固有名詞としての競技団体

密接に仕事でご一緒にしている人からも「スポーツ業界はわかりにくい」と伺うので、少し小ネタも。
 

◎競技団体と社会変革組織

ブラインドサッカー競技団体と社会変革組織の2面を持ち合わせた組織です。
競技団体として社会変革組織のあり方を持っているのは、障がい者スポーツ競技団体ではレアケースだと思います。
 
このあり方が、今のJBFAを作っているとして過言ではないと思っています。
 
今回は、この「競技団体」ってそもそもなんだったけか、という内容です。
ちなみに文部科学省の文脈では「中央」をつけて「中央競技団体」と呼ぶのが一般的なようですが、障がい者スポーツの場合「中央」という表現はあまりないように思います。
 

◎競技団体とは

当たり前のように日本社会では、1つの競技について、1つの競技団体が普及や強化を担っています。
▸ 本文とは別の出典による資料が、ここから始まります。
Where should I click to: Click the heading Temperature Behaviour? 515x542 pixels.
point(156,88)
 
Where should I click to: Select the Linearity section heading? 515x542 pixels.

(これが歴史的にどう作られてきたのかはわからないのです)
 
たとえばサッカー日本代表が日本サッカー協会JFA)からだけでなく、他の国内組織から「こっちのほうが日本代表だ!」と揉め事になるとたしかに問題です。国際組織も、1カ国で1つの競技団体となるよう指導しているのは、昨今のバスケ業界を見てもあきらかですね。
 
この「競技団体」はある種固有名詞です。英語で略表記されると「NF」(National Federationの略)といってスポーツ関係者では常識的な略称として扱われています。ちなみに国際競技連盟「IF」(International Federationの略)で、これも固有名詞かつ業界常識になってます。
 

◎NFの使命(ミッション)は

NFが担うミッションは、その国内での
 ①競技スポーツの普及・育成
 ②日本代表の組織
 ③国内トップリーグ/選手権等の競技性の高い競技会の運営
が、重要な役割だと私は思っています。
 
認知を広げること・資金調達はそのための手段となれど、上記はその他の組織や団体に任せっきりになってはいけないNFの仕事だと思っています。
 
「山高く、裾広く」なれば、NFではない別のプレイヤー(担い手)が何らかの役割を担い、補います。サッカーでいえば、JFAが直接子どもの指導をする範囲は限定している代わりに、地方競技団体や地域のサッカークラブ、Jリーグ下部組織などが普及にあたります。JFAは子どもを指導する指導者育成を通じて、普及を担っています。
 
各NFによって、裾野の広さや財務状況、組織ケイパビリティなどに応じて、事業展開は異なるものの、優先順位の高い使命は上記3点と思います。
 

◎日本ブラインドサッカー協会はその他のことに口を出している

「日本ブラインドサッカー協会の仕事はなにか?」と聞かれた時、ミッションとして上記のような競技団体運営があります。
とはいえ、ブラインドサッカーのように、ニッチで潜在競技人口も少ない場合、競技団体としてのミッションを果たすためには、NFとしての組織のあり方だけでは脆弱すぎます。
 
だから、日本ブラインドサッカー協会(JBFA)は、その他のことに口も手も出しています。
それは、競技を担っていく存在ではない方に向けて、事業を行っているということ。
 
ブラインドサッカーというスポーツを知ってほしいからイベントや出前授業などを行っている」
 
ようにも思われていて、それは一つの意味としては正しいです。
 
ですが、「混ざり合う社会」というビジョンを本当に実現しようとし、また、そのために組織のキャパシティビルディングをしていくとするならば、この競技団体の純粋なミッションを超えていこうとする動きがキモになります。ブラインドサッカーという「競技」ではなく「スポーツ」が、スポーツ業界をこえたいろいろな生態系とつながる。そのことで、人・資金・モノが健全に動くのです。
 
競技団体としての日本ブラインドサッカー協会。
ソーシャル・ベンチャー(社会変革組織)としての日本ブラインドサッカー協会。
 
この2つの視点から日本ブラインドサッカー協会とブラインドサッカーを見てほしい、解釈してほしいな、と思います。